Sunday, February 1, 2009


Never show your creative writing to those you live with.

It's a simple rule, elegant, concise; writers don't want constructive criticism, they want validation. Unless the person you live with absolutely adores what you've written, as a writer you'll believe the worst. Giving the person you live with your writing to review is a low-gain, high-risk proposition.

It's like when your girlfriend asks you if the jeans she's wearing make her look fat, anyway you answer, you're probably screwed. Tell her she looks wonderful, and she'll think you are patronizing her, tell her she looks heavy, you're in the dog house. Duck the question and explain you like her other jeans better, and now you are offending her sense of taste.

Everyone would be better off if the question was never asked.

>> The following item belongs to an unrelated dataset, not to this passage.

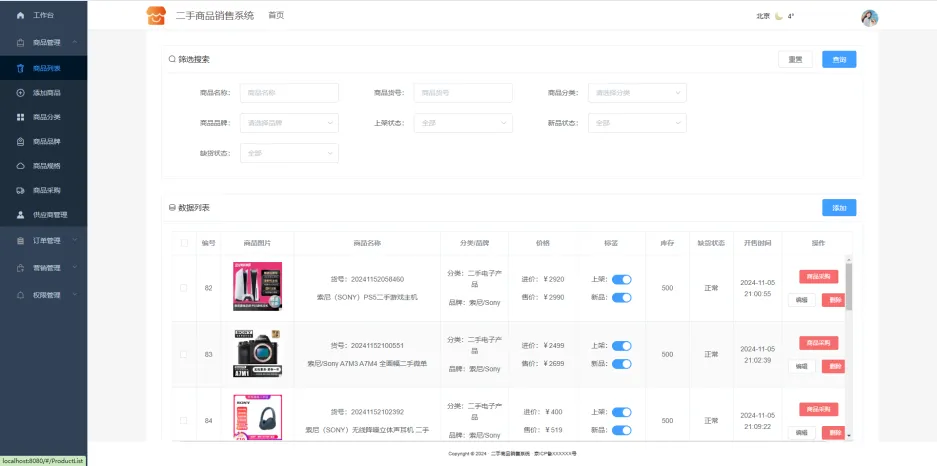The height and width of the screenshot is (466, 937).
Task: Click the 商品采购 truck icon in sidebar
Action: click(21, 190)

This week I'm dusting off an old script, based off an idea John Maniha shot me years ago. What if God and the Devil were trying to stop Armageddon by meeting in a coffee shop for one last talk?

I wrote a 15 page mini-script entitled, "The Last Temptation of Coffee", logged it with the Writer's Guild, but nothing ever came of it. Recently I met Paul, a short film maker who asked to see it.

I'm reading over it when my roommate walks in, curious. Although Christopher and I are friends, I have never asked him to review my work. This time however I hand him the script on a whim.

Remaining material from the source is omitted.